Eighth Annual Project Host BBQ Cook Off and Festival
Appeared in May 2017 issue of The BBQ Times
The 8th Annual Project Host BBQ Cook Off and Festival relocated from downtown Greenville to the west end this year, allowing better parking for not only attendees, but also, 16 competing cook teams. An open grassy field provided plenty of room for barbecue seekers and a stage for local musical entertainment throughout the two day event.
The festival proceeds benefit Project Host, which combats local poverty issues. Project Host has a soup kitchen open six days a week; and funds the CC Pearce Culinary School, teaching the unemployed or underemployed, culinary skills to gain work in the food industry.
Parking and admission to the event was free, however, attendees could purchase tickets at the gate, which could be turned in at competing team sites, in exchange for chicken wing samples on Friday night; then, pork ribs on Saturday.
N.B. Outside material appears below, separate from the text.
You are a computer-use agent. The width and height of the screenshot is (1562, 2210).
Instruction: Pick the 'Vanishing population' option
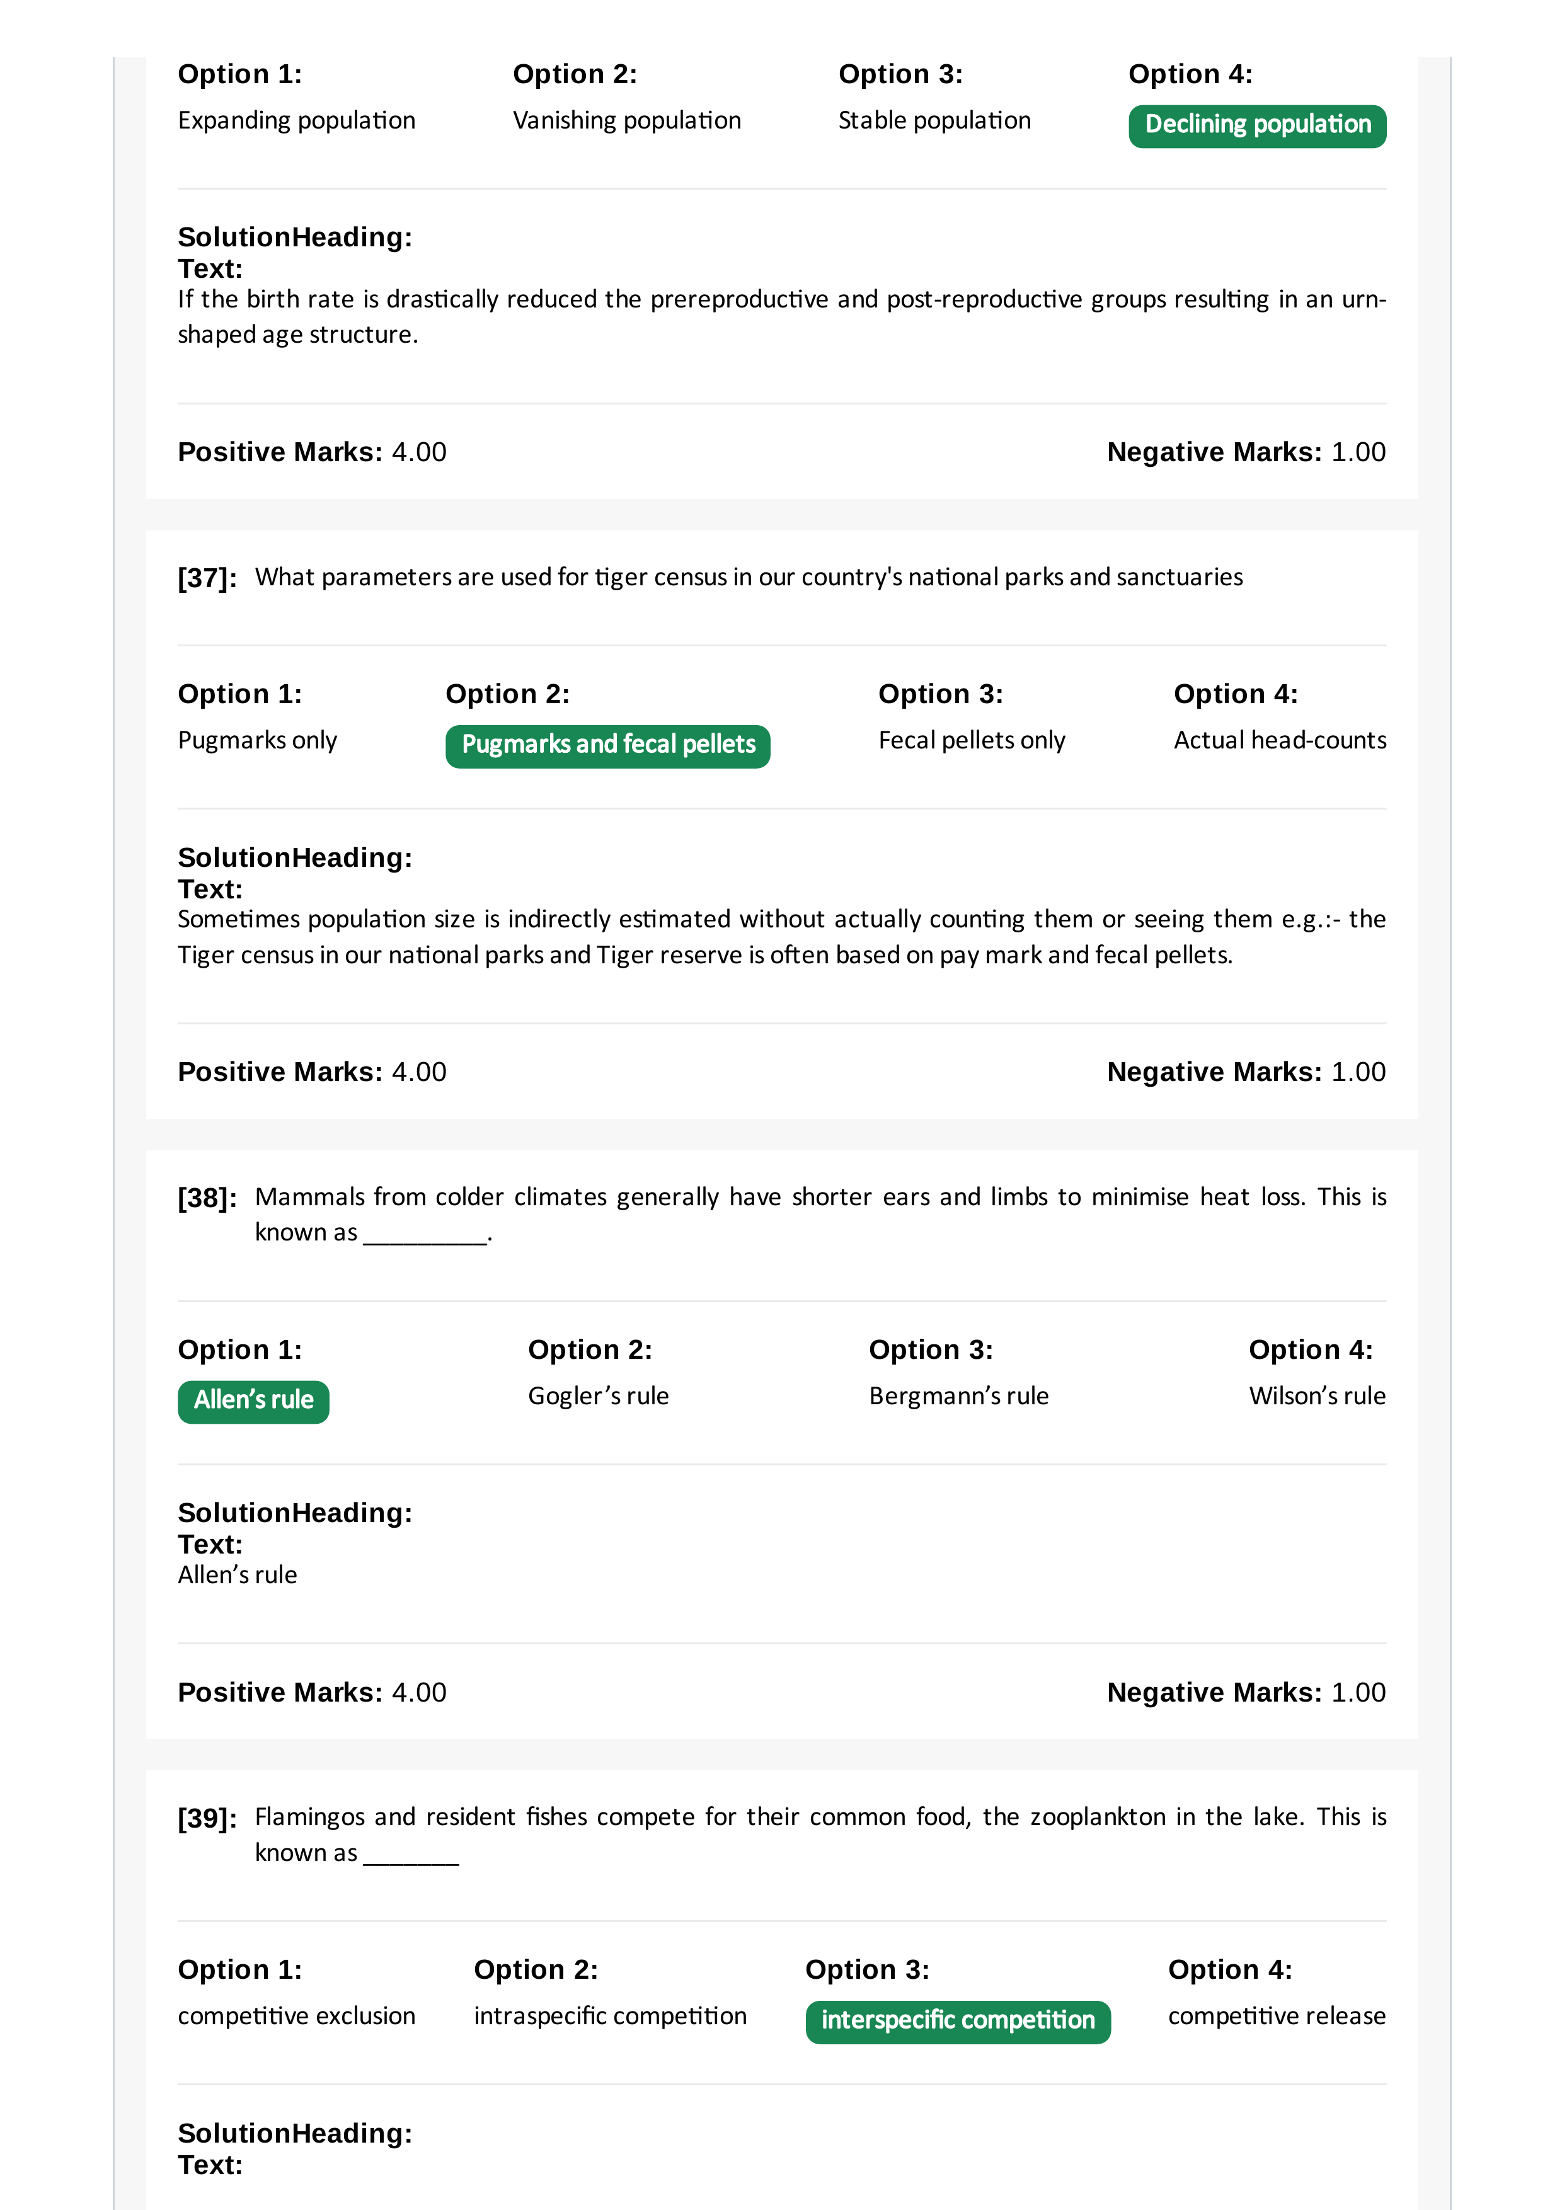pos(627,120)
Most teams offered a sweet verses a spicy chicken wing. Hutson Denny, pit-master for 3rd place pork butt winner, Too Bad Your My Cousin, praised his Myron Mixon H2O cooker. First time competitors, Daddy Likes the Sauce said the competition was very different than preparing barbecue for friends and weddings. Tiger O’Rourke, president of Henry’s Smokehouse says Project Host is a catalyst in the growing Greenville competition barbecue scene. Tiger says, Greenville is beginning to recognize the value barbecue competitions have on the city.
Saturday’s award ceremony attracted several hundreds to witness the announcement of winners.
Although no “on-site” barbecue judging took place, a plague was given to Fire Tower Barbecue for having the best decorated cook site.
Local first responders judged the chicken wing contest; which SCBA points championship contender, Bucky’s Bar-B-Que took home first place.
Blind boxes for the pork butt contest were judged by certified SCBA judges. Too Bad Your My Cousin took third; pit-master Chef Smith and his team Sheppard’s BBQ took second; and Blarney Que was judged best pork of the day.
With a $50 entry fee, teams competed in a winner takes all the cash, rib “showdown.” Chef Smith and Sheppard’s BBQ took the money.